L'exécution 2015 a été conforme à la prévision pour chacun des organismes de l'audiovisuel public. Aucune nouvelle répartition entre attributaires de la contribution à l'audiovisuel public (CAP) n'a eu lieu en cours d'année, ce qui a garanti à ces organismes la stabilité financière qui leur avait manqué en 2014. Un nouveau programme a été créé pour retracer les avances de CAP allouées à TV5 Monde, auparavant financée par le budget général de l'État.

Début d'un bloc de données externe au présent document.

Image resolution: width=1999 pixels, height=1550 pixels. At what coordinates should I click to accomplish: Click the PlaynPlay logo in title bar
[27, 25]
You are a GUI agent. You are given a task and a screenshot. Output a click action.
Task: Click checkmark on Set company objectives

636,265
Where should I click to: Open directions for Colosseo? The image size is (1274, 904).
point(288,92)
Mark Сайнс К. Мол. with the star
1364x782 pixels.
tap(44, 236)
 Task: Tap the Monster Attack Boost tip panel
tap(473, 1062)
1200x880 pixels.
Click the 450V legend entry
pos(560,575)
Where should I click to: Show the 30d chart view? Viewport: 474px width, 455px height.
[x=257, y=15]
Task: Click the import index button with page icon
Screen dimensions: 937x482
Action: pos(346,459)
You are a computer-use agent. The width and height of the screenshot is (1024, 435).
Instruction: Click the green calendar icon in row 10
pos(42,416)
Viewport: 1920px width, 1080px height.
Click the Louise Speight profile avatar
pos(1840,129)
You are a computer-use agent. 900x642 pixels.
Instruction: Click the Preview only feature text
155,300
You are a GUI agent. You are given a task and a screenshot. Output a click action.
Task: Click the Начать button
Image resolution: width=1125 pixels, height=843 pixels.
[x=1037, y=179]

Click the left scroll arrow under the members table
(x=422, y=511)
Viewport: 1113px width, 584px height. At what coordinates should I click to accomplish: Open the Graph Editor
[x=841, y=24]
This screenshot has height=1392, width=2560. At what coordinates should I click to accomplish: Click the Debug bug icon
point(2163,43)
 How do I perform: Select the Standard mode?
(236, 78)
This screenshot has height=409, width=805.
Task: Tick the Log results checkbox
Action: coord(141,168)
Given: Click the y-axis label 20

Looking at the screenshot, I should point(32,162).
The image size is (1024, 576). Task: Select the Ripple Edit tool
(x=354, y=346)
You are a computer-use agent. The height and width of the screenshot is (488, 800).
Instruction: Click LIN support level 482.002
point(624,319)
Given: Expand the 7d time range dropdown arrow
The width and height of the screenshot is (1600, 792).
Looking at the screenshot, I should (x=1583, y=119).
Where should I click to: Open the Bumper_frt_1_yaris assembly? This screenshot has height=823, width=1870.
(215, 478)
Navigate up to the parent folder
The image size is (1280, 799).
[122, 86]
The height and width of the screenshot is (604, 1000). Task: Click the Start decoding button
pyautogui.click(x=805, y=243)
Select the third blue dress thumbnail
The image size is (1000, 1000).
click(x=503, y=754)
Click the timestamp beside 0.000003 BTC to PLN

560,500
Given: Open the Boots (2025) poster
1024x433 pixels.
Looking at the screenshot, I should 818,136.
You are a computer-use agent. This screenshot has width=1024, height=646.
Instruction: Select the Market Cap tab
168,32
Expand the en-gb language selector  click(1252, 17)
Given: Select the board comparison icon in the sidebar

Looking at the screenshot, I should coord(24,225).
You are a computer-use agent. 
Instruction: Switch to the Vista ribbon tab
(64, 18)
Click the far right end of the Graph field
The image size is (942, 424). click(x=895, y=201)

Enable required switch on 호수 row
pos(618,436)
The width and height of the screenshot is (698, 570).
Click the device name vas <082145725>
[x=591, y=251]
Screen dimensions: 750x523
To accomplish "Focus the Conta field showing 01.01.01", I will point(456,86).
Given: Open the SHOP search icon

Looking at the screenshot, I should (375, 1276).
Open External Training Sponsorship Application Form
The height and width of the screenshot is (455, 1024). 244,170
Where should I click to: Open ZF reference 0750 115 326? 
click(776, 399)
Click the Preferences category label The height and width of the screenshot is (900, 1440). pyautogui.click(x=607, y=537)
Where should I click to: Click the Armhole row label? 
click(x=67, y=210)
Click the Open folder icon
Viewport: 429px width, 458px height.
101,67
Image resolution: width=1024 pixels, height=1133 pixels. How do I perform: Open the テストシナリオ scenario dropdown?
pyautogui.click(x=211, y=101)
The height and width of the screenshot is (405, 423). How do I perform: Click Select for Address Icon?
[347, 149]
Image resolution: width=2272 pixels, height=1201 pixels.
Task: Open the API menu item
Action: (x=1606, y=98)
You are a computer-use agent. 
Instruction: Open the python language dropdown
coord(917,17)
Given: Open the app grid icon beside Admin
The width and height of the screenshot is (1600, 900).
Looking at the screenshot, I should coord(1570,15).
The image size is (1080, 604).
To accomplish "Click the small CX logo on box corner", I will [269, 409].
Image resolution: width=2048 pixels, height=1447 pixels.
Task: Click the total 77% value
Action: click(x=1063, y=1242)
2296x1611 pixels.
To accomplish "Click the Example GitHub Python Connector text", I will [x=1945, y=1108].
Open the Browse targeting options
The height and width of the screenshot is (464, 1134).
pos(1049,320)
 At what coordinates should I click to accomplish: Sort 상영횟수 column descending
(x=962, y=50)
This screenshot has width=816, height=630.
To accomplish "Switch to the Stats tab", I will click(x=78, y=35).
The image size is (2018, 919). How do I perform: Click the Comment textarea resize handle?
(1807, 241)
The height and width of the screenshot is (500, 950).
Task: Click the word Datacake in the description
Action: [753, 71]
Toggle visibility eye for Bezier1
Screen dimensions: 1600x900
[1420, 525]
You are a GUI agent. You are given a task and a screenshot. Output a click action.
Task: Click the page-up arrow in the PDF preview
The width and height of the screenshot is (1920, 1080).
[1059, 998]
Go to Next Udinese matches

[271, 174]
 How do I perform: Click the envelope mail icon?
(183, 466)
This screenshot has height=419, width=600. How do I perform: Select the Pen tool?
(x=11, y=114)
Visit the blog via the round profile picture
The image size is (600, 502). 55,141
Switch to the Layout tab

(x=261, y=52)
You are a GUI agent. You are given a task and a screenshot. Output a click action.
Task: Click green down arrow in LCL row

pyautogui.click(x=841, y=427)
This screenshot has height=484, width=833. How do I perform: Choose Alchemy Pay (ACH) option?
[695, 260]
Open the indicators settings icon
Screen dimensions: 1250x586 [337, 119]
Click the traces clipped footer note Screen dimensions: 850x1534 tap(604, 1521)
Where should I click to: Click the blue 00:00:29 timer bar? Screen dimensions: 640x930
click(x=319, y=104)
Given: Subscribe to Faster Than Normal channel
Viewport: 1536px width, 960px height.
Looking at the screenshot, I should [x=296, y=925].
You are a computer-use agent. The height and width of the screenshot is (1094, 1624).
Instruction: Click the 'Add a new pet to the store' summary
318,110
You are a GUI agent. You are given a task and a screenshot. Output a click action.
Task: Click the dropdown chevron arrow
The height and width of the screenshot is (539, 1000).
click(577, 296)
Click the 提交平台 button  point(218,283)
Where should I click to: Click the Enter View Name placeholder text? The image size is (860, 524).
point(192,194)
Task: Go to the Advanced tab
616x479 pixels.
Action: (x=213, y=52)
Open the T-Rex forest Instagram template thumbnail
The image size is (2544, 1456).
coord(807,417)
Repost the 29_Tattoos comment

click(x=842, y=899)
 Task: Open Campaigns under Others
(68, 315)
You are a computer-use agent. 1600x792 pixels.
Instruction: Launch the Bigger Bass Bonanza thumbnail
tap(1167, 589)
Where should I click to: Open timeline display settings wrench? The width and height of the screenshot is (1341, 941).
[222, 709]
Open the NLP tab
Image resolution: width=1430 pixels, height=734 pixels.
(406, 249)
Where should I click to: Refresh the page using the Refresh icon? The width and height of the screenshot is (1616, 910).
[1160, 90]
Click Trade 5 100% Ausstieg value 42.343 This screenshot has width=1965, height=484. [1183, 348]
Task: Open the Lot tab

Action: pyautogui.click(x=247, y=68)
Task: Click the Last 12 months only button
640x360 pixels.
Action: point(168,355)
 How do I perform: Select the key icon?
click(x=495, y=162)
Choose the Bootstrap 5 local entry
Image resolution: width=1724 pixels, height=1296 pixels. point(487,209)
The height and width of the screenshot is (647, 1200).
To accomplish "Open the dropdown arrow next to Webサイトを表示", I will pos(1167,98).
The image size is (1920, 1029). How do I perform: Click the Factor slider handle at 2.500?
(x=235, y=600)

Récapitulation des crédits du compte de concours financiers « Avances à l'audiovisuel public », par programme, en exécution 2014 et 2015
(en millions d'euros et pourcentages)
Source : commission des finances du Sénat (d'après les documents budgétaires) - les montants sont TTC
Les crédits du compte spécial se sont élevés à 3 666,8 millions d'euros en 2015 , soit un montant supérieur au montant garanti par le budget général de l'État fixé à 3 149,8 millions d'euros par la loi de finances pour 2015. Le solde entre les recettes constatées et les avances allouées aux organismes de l'audiovisuel public est très faible et s'élève à - 2 461 euros.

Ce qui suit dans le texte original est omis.